Demographics is a media and advertising term. It is not a term that describes either a scientific field (demography or, more broadly, population studies) or the "population" (colloquially the "demography") of a given society or region.
Every one of those "demographics of . . ." articles should be changed either to "Demography of . . . " or "Population of . . . ", except for articles on the "demographics of media audiences" or something akin to that in which the jargon of that business can be recognized.
This is a plea for somebody to take charge and fix this minor but burgeoning abomination.Mack2 18:01, 7 July 2006 (UTC)
→ It's becoming an increasingly common usage of the noun. What should be done depends on whether Wikipedia should be defending historic usage or documenting current trends. See The Economist for multiple examples.[1] I think advertisers etc may have successfully marketed the term to a broader community. - 86.139.189.138
Editing hundreds of articles based on one's own interpretation of a somewhat ambiguous term seems to go against the spirit of wiki. Especially when the dictionary definition allows for the interpretation the original authors chose to take. If you were actually rewriting the articles for content, it would not be enough to simply state "that's not how I see it" or "scientists in the field say..." and simply start editorializing. Going by the dictionary definitions, the term "demographics" is a perfectly accceptable term for the selected population statistics included in the broad country study articles. In my opinion, the "Demographics of ____" heading should remain as it is within the broader country/region articles, and perhaps the heading "Demography of ____" can be used for the larger, more ambitious, population studies of the each individual states/regions. Alternatively, any debate could probably be avoided altogether by simply changing the heading to "Population Characteristics" like Encarta has done. 66.57.252.226 06:56, 26 September 2007 (UTC)

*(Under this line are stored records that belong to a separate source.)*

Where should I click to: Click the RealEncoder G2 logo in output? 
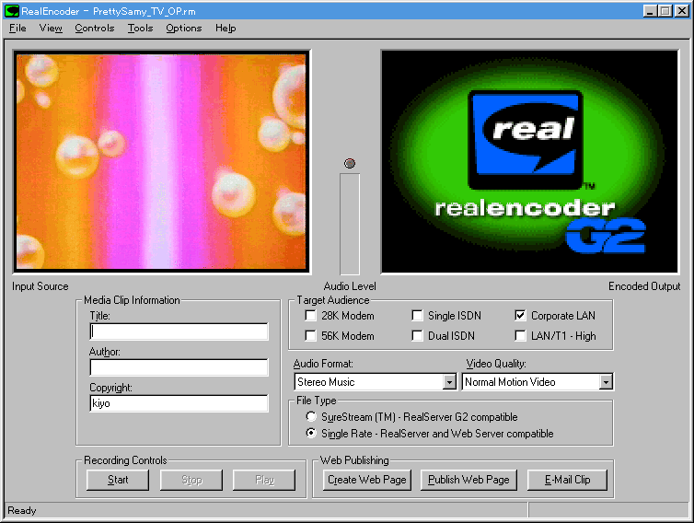click(528, 162)
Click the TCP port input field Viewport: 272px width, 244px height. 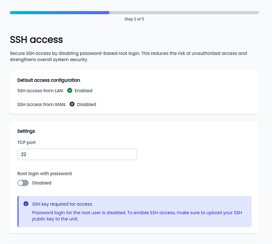coord(77,154)
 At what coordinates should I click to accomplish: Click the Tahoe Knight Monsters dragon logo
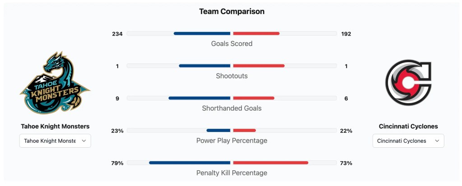coord(55,83)
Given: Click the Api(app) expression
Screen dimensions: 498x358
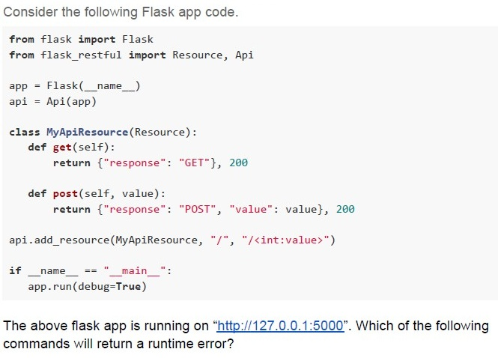Looking at the screenshot, I should (x=71, y=102).
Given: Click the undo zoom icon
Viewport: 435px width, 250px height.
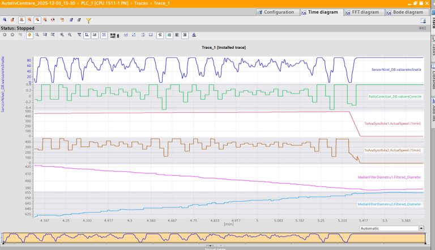Looking at the screenshot, I should point(5,35).
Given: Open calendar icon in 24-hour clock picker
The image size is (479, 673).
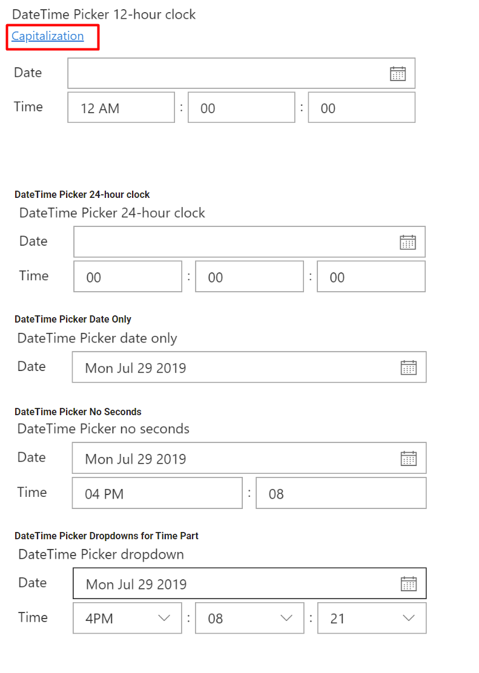Looking at the screenshot, I should pos(408,241).
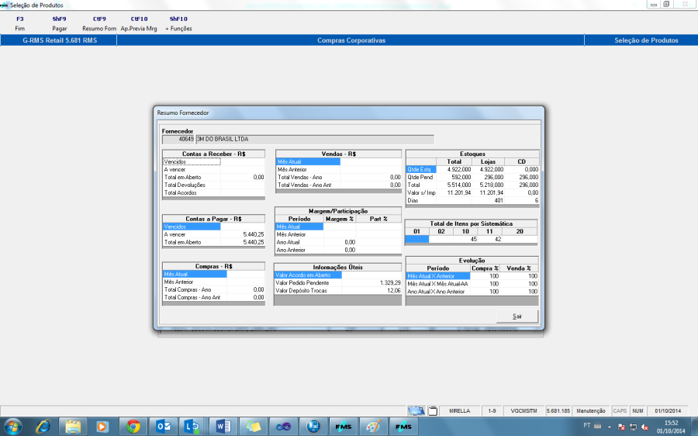Open the + Funções menu

178,23
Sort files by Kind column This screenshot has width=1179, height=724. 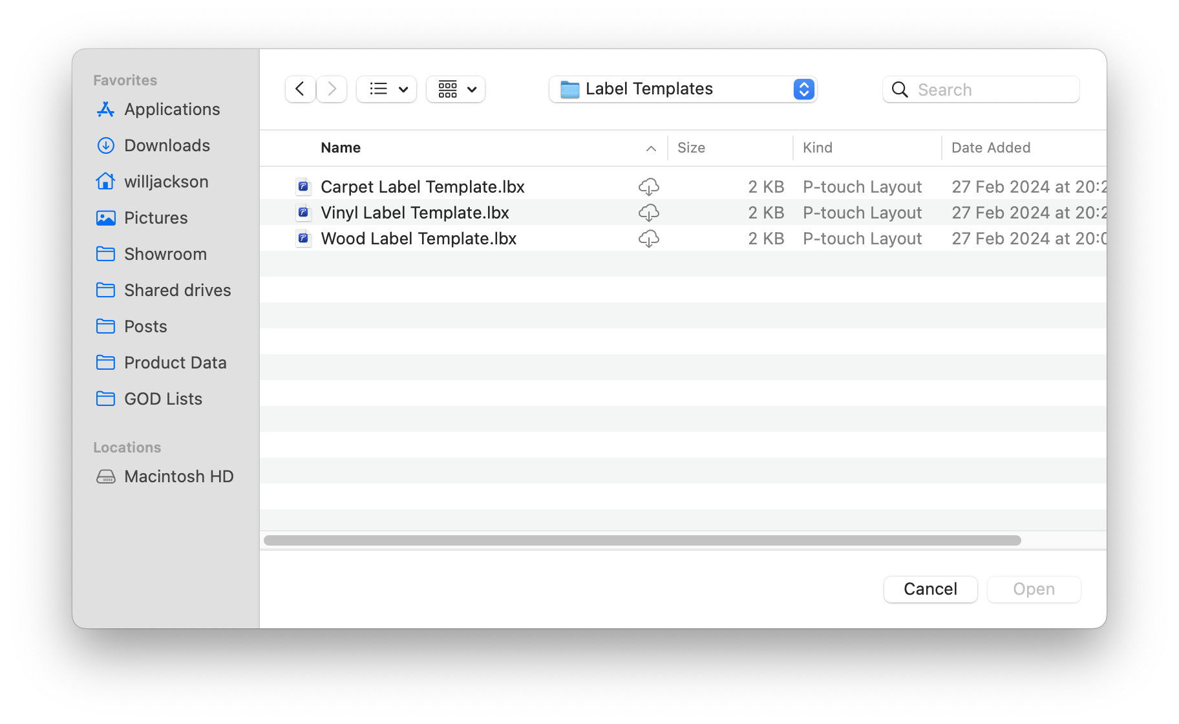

- I also came here to see what wiki had to say on the meaning of 'demographics', because it was being used in geography articles as a heading. My common usage understanding of the word is that it means statistical information about something, or the study thereof. My own 1990 dictionary says demographics: data resulting from the science of demography, and demography: the scientific study of human populations, especially with relation to their size, structure and distribution. So on that basis, the articles would be correctly titled 'demographics of...', and quote lots of statistics. It would appear to me that, according to my quite large dictionary, the article is wrong in its definition of these two terms. At the least, it should explain that there is a possible different understanding of the terms.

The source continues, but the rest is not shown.